[start of Provided records]
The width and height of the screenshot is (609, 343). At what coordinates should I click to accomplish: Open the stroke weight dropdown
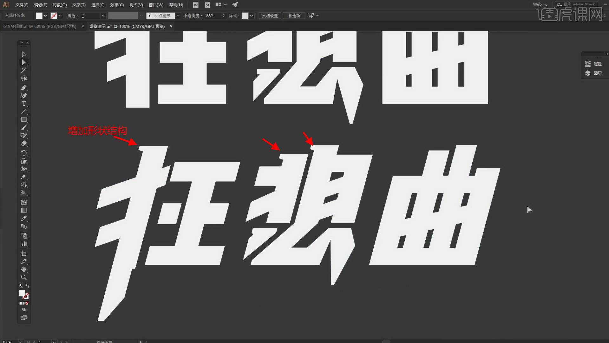point(103,16)
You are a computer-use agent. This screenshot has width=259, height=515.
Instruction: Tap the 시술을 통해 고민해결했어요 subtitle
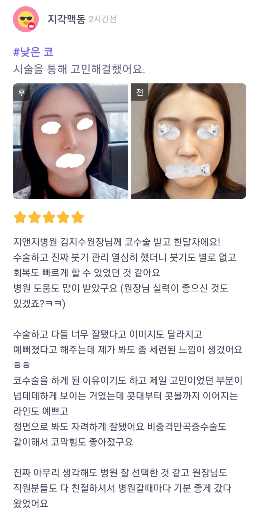tap(79, 69)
[end of Provided records]
_Instructions for the task_:
Rewrite every line of the material above with "screenshot" changed to "image" and all other text unchanged. Leave the pictures out.

_Written response_:
The width and height of the image is (609, 343). At what coordinates should I click to accomplish: Open the stroke weight dropdown
point(103,16)
You are a computer-use agent. This image has width=259, height=515.
Instruction: Tap the 시술을 통해 고민해결했어요 subtitle
tap(79, 69)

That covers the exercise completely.